Dopo un’ora e mezza di allenamento, dove faccio amicizia anche un fotografo olandese (Erik Hover) che gentilmente mi passa qualche foto dell’uscita dei calciatori.
Al ritorno dei calciatori in albergo, ho provato  a urlare qualcosa a Diego, ma lui si è scomodato solo per fare la foto con un neonato olandese… (che ho profondamente odiato!).
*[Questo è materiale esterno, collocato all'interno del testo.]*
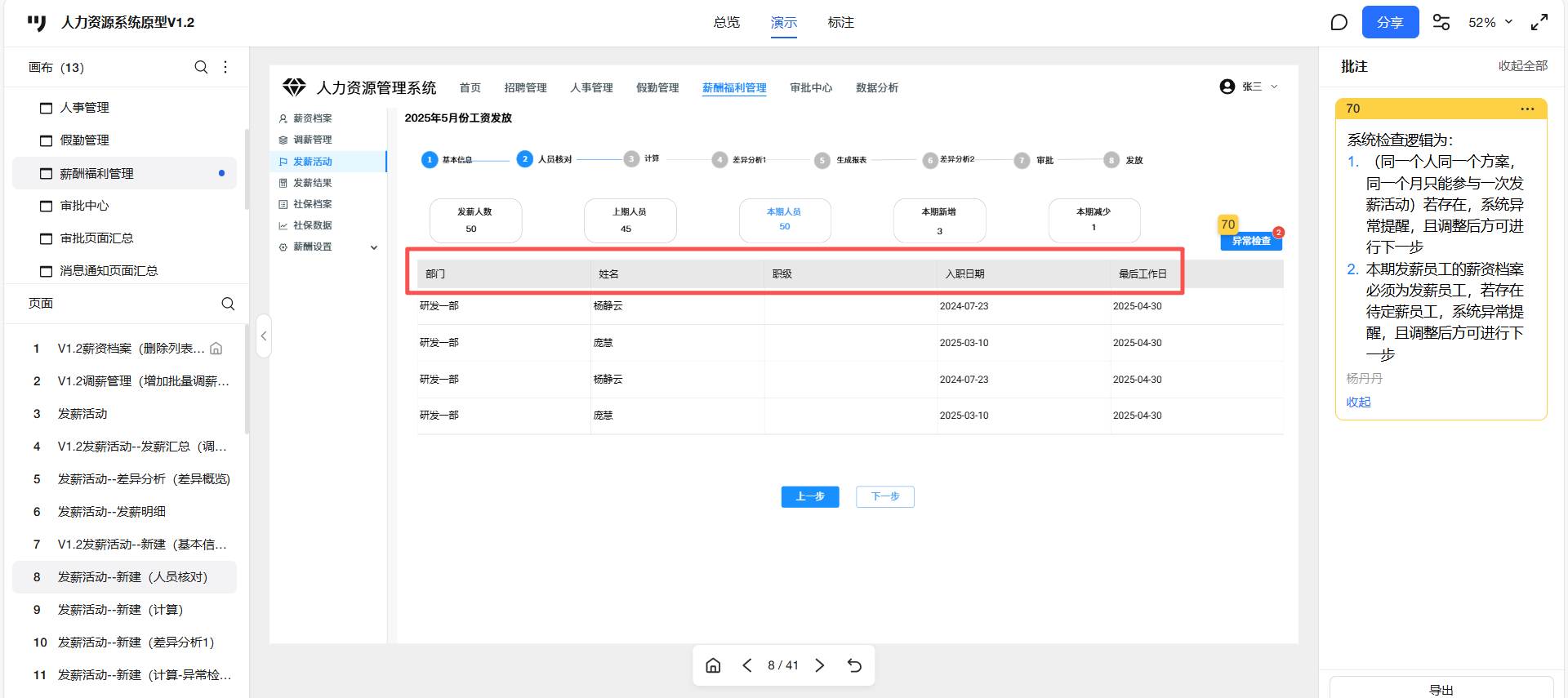This screenshot has width=1568, height=698.
Task: Go to home page in bottom navigator
Action: (713, 665)
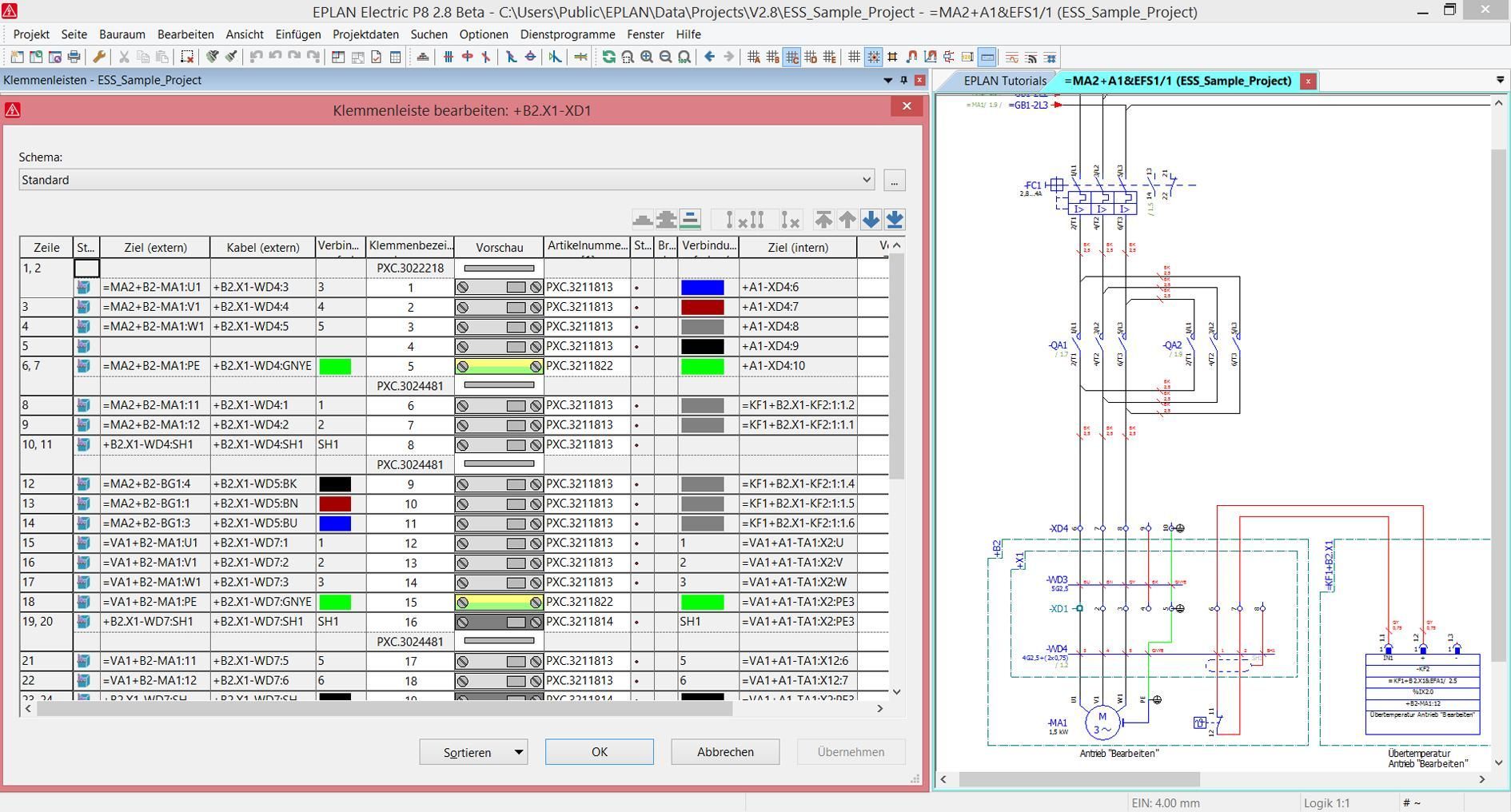This screenshot has width=1511, height=812.
Task: Open the Schema Standard dropdown
Action: pyautogui.click(x=866, y=180)
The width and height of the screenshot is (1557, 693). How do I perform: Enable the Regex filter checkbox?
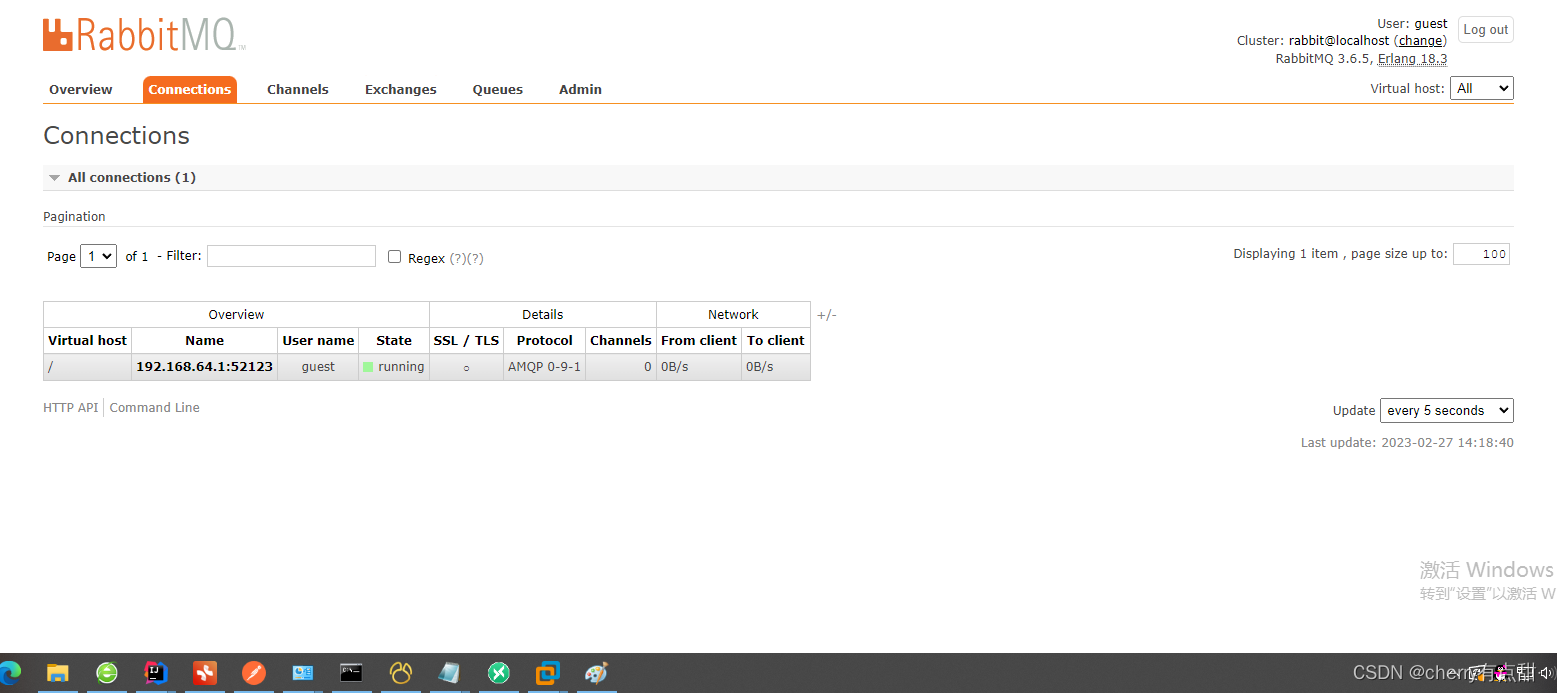[x=394, y=257]
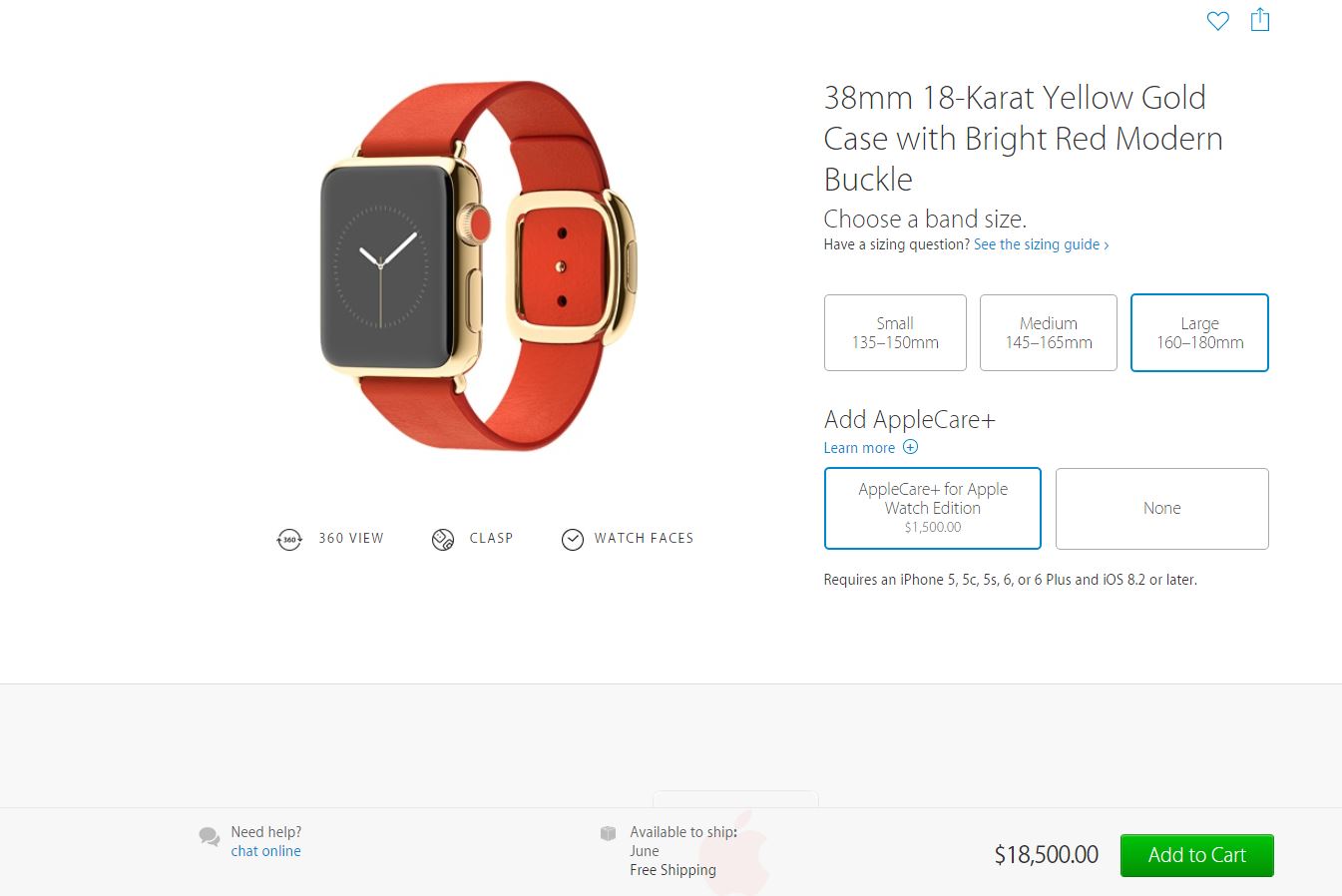The width and height of the screenshot is (1342, 896).
Task: Select None for AppleCare+
Action: [1162, 508]
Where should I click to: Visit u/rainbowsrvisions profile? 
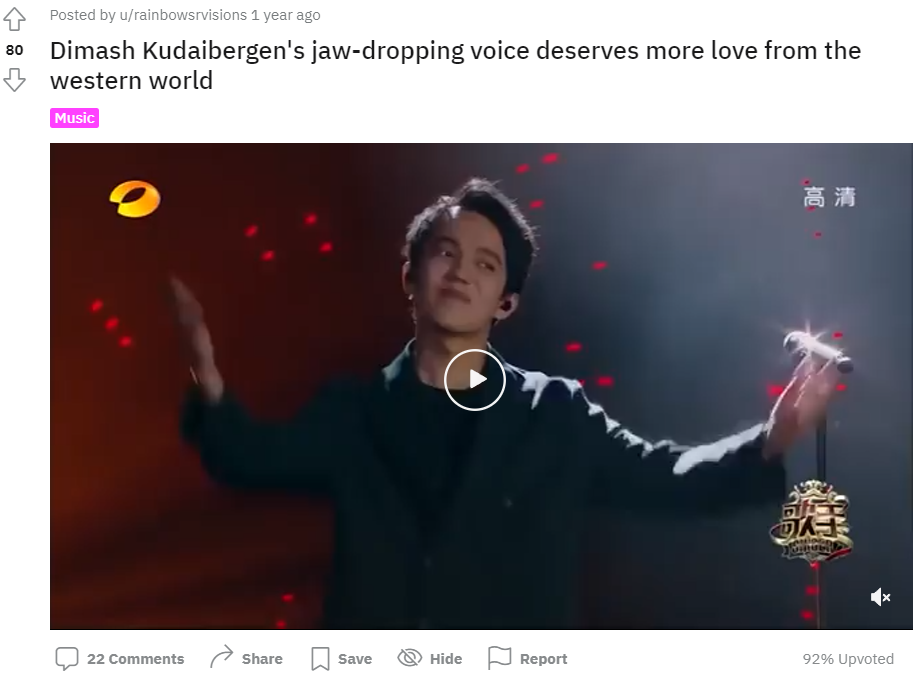(x=183, y=15)
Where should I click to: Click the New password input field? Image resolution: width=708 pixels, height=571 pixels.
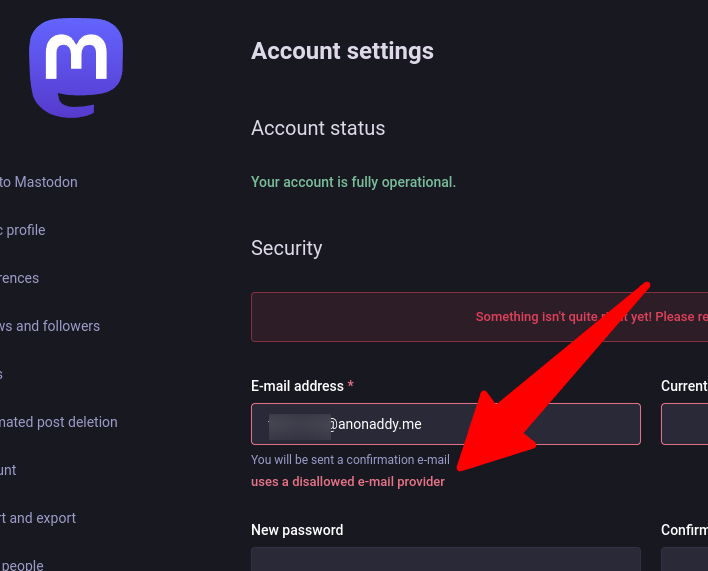[x=446, y=559]
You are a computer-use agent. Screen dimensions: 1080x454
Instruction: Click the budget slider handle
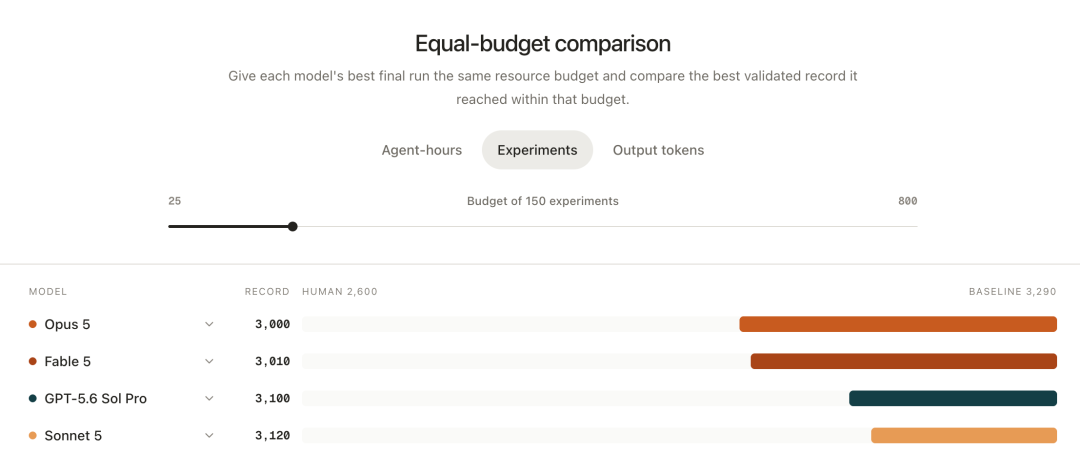(x=293, y=226)
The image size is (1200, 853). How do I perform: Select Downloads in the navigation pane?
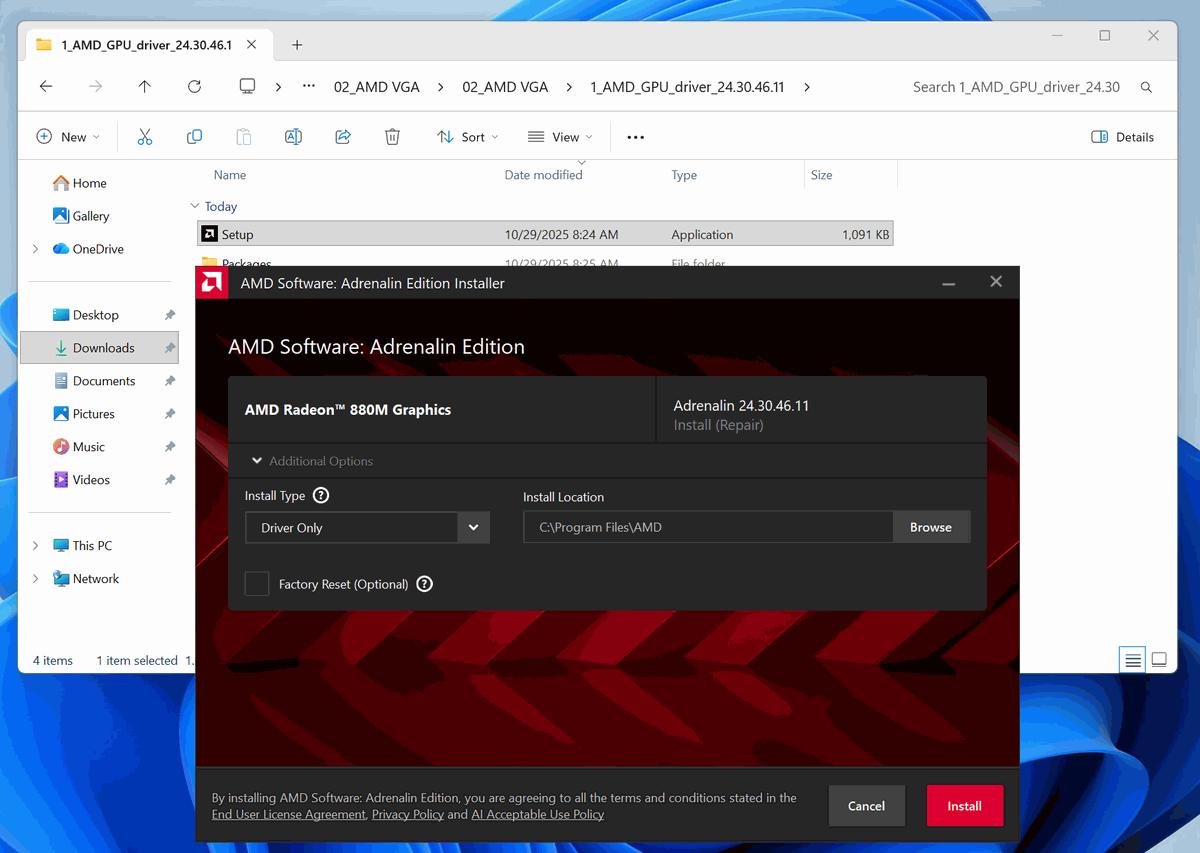(103, 348)
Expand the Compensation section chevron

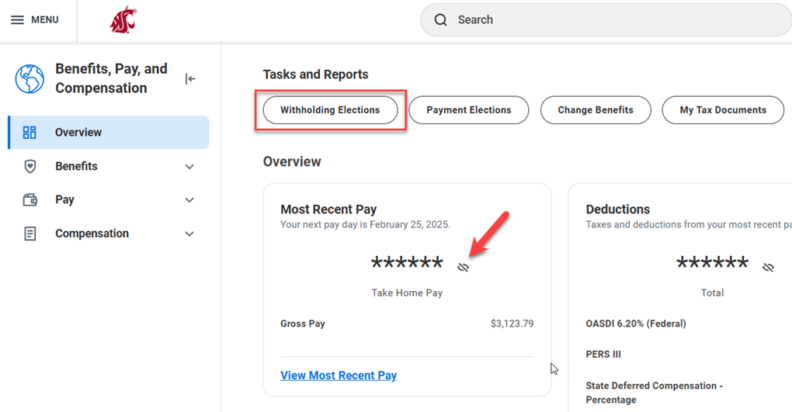(190, 234)
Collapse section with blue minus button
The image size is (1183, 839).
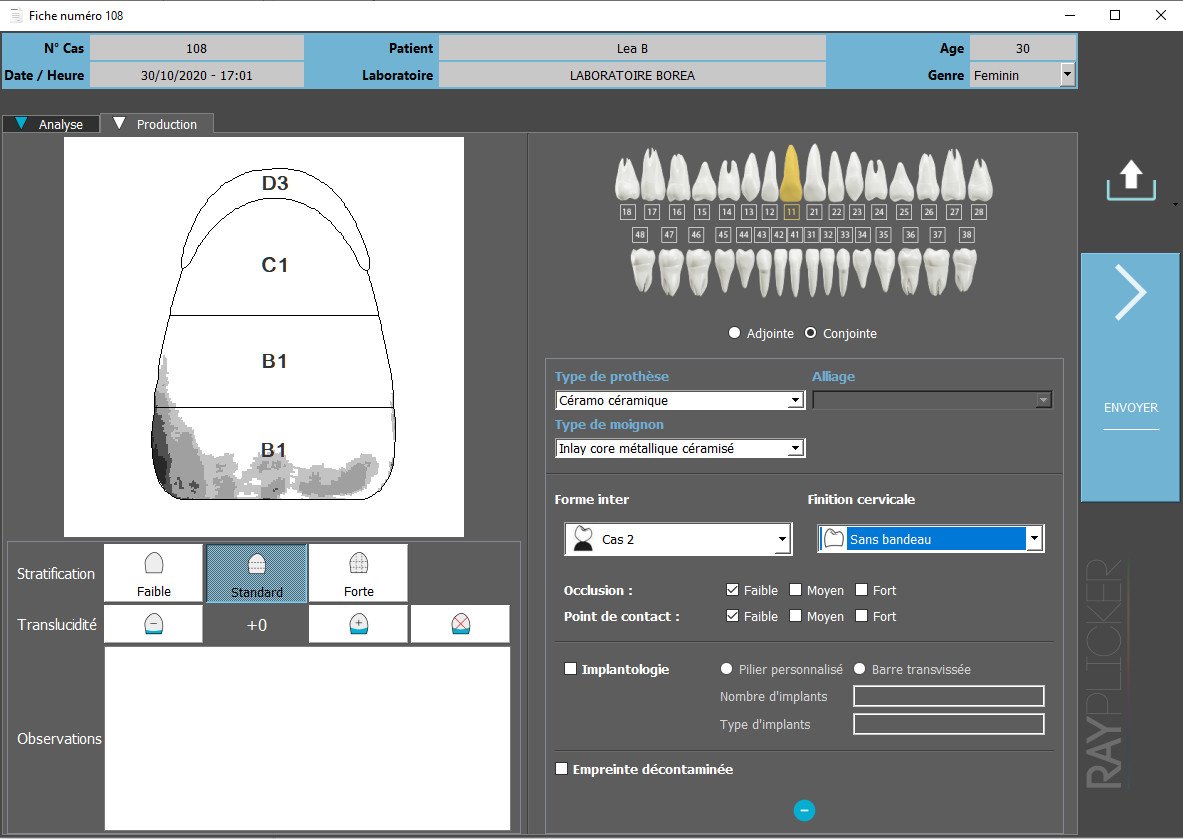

FOTO DI ERIK HOVER: SULLA SUA  PAGINA FACEBOOK POTETE VEDERE ALTRE FOTO DI MARADONA.
Diego entra nell’hotel, ma prima di varcare la porta si gira e dice: “ora entro, facciamo le foto uno ad uno, ma non metteteci un secolo per scattare una foto, ok?”. Ok? Certo! Comincio a farmi strada, supero tutti. Mi posiziono assieme alla mia ragazza che ha l’arduo compito di scattare la foto più importante della mia vita.
Ero talmente agitato che dei bambini olandesi, capendo la situazione, mi hanno fatto passare avanti. Li ringrazio e dico qualche parolaccia che loro riconoscono e ridono. Arriva il mio turno e l’uomo con la giacca – la persona che ha convinto Diego a dedicare ai tifosi 10 minuti per le foto – mi sorride e dice che tocca a me. Mentre sto per andare verso di lui, così basso ma così grande, si avvicina una persona della sicurezza che mi ferma. Panico totale.
Stavo sudando freddo. Lui parlava inglese alla mia ragazza tedesca che mi traduceva in italiano. I 30 secondi più lunghi della mia vita. Ci fanno accomodare nella hall e ci dicono che Maradona vuole fare una pausa caffè. Faccio la mia prima diretta su Facebook:

E poi tocca a me. Faccio l’errore fatale di dire alla mia ragazza di mettere il flash. Vado da Diego, gli stringo la mano, facciamo la foto e mentre mi tremano ancora le gambe, Tessa mi dice: “la foto non è venuta!”.
Senza dirmi nulla, lei torna indietro e chiede una nuova foto. Nessuno può dire di no a Tessa quando si mette in testa qualcosa: vale lo stesso anche per Maradona.  Accetta e facciamo una nuova foto, che nonostante le luci soffuse della hall, in qualche modo viene.

I 150 km verso casa li ho fatti tutti in un fiato. Il tramonto e la pioggia, poi il buio, i tergicristalli e i miei occhi lucidi.